• About this task: What follows is a set of records. Retype them exactly, leaving out the pictures.

**** Data for review ****

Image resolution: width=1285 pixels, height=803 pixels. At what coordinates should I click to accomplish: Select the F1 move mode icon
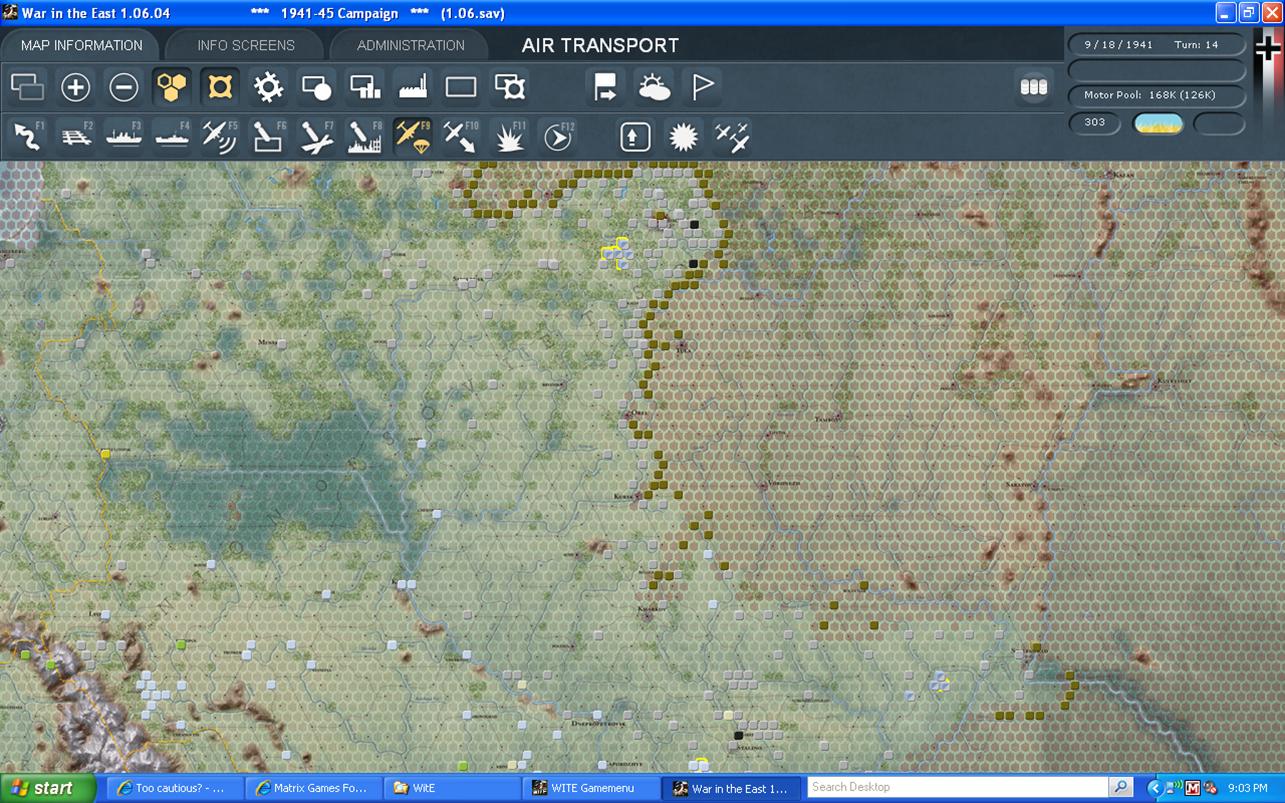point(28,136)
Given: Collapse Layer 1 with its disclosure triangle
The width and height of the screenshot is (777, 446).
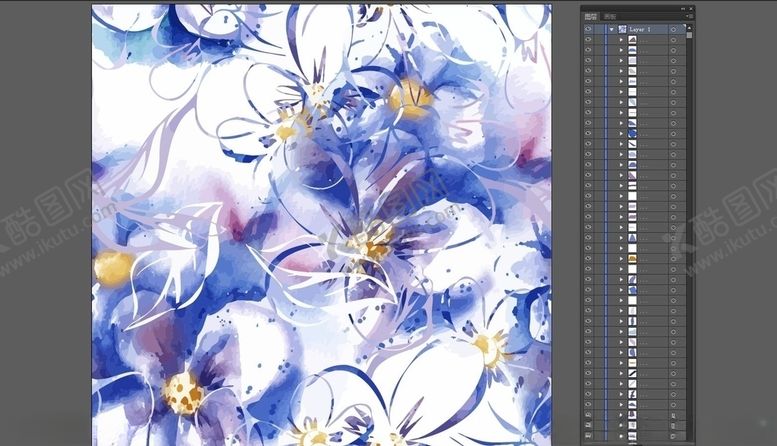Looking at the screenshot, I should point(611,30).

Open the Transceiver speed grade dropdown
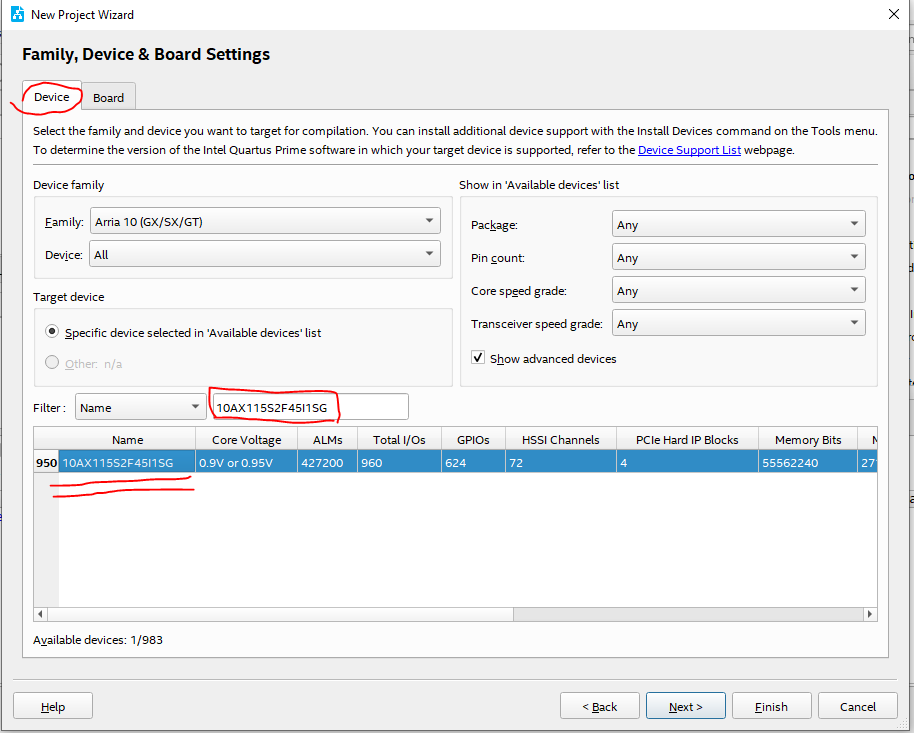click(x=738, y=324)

****

• Solved problem:
Image resolution: width=1285 pixels, height=803 pixels. At what coordinates should I click to accomplish: Select the F1 move mode icon
point(28,136)
Given: Collapse Layer 1 with its disclosure triangle
The width and height of the screenshot is (777, 446).
Looking at the screenshot, I should point(611,30).

Open the Transceiver speed grade dropdown
click(x=738, y=324)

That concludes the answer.